To assess outcomes of unilateral multicystic dysplastic kidney (MCDK) managed at an Australasian centre over a 15 year period. To assess if MCDK involution could be predicted based on change noted between first two postnatal ultrasound scans 6 months apart.

Subjects and Methods

A retrospective study was performed.

Results

One-hundred-and-six cases of unilateral MCDK were studied. Eighty-four of these presented antenatally. Twenty-two MCDK cases presented postnatally.

Urological anomalies associated with MCDK included vesicoureteric reflux (VUR), ureterocele and contralateral pelviureteric junction obstruction (PUJO). Children undergoing surgical intervention for these anomalies were offered concurrent MCDK nephrectomy. Morbidity associated with MCDK under surveillance included febrile culture-positive urinary tract infection in 20 cases (20.7%), hypertension in four (3.7%) and Wilms' tumor in one (0.9%). Thirty-six cases (34%) underwent complete involution, 32 (30.2%) were in the process of involuting and 38 cases (35.8%) underwent nephrectomy because of failure of involution or associated morbidity.

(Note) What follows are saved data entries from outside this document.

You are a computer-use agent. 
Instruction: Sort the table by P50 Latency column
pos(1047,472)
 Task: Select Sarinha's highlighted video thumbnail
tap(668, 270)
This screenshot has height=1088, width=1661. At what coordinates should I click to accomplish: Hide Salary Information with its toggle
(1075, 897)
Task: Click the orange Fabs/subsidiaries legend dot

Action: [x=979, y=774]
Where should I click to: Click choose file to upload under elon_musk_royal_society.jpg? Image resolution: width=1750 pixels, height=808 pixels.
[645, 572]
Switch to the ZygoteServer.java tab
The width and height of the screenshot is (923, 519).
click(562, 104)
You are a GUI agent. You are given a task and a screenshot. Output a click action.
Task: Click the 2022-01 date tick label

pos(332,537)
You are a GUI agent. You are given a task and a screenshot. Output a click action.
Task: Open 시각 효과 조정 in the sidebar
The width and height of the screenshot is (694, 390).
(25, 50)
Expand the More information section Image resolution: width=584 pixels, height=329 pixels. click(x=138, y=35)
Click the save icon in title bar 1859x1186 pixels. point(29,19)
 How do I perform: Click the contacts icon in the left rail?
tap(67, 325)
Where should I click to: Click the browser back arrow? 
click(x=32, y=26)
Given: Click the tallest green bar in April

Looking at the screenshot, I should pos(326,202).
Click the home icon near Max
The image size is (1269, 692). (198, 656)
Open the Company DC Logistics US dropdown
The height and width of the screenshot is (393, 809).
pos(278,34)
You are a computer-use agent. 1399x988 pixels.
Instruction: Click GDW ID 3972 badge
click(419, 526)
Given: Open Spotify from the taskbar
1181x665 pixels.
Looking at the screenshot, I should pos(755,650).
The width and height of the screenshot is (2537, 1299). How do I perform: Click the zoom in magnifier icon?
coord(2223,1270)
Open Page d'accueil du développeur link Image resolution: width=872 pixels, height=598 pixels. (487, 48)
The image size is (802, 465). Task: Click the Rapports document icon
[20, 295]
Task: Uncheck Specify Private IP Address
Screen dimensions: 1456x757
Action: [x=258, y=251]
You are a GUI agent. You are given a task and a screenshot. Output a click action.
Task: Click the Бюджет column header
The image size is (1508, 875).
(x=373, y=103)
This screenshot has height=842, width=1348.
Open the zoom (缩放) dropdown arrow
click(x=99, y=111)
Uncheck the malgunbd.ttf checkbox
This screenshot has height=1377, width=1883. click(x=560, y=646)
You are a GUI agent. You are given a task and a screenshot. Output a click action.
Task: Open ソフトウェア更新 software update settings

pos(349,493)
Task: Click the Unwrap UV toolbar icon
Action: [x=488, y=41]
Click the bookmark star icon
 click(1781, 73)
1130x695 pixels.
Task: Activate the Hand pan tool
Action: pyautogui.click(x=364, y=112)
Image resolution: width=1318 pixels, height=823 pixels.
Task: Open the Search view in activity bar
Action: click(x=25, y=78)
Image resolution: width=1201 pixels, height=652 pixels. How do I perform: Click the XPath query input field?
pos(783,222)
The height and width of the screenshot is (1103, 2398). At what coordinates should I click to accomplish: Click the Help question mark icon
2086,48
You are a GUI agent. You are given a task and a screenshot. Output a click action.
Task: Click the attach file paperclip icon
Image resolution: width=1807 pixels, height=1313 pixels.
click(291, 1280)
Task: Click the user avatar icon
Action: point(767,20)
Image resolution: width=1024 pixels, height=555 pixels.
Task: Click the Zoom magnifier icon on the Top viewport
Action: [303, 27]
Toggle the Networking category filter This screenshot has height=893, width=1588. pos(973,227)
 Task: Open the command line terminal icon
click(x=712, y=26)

If the MCDK reduced in cranio-caudal interpolar length by 20% or more between the first postnatal USS and the next one 6 months later, then it was very likely to involute spontaneously. If the MCDK did not reduce in cranio-caudal interpolar length by 20% between the first postnatal scan and the next one 6 months later, then it was highly likely to fail to involute, and in our study, correlated with the outcome of nephrectomy.

Conclusion

Although MCDK is a benign condition, it should be carefully investigated and followed-up, as involution may not occur in over a third. In some cases, morbidity may occur. Each case of MCDK should be managed on its own merits.

Level of Evidence

Level II – Prognosis study, Retrospective.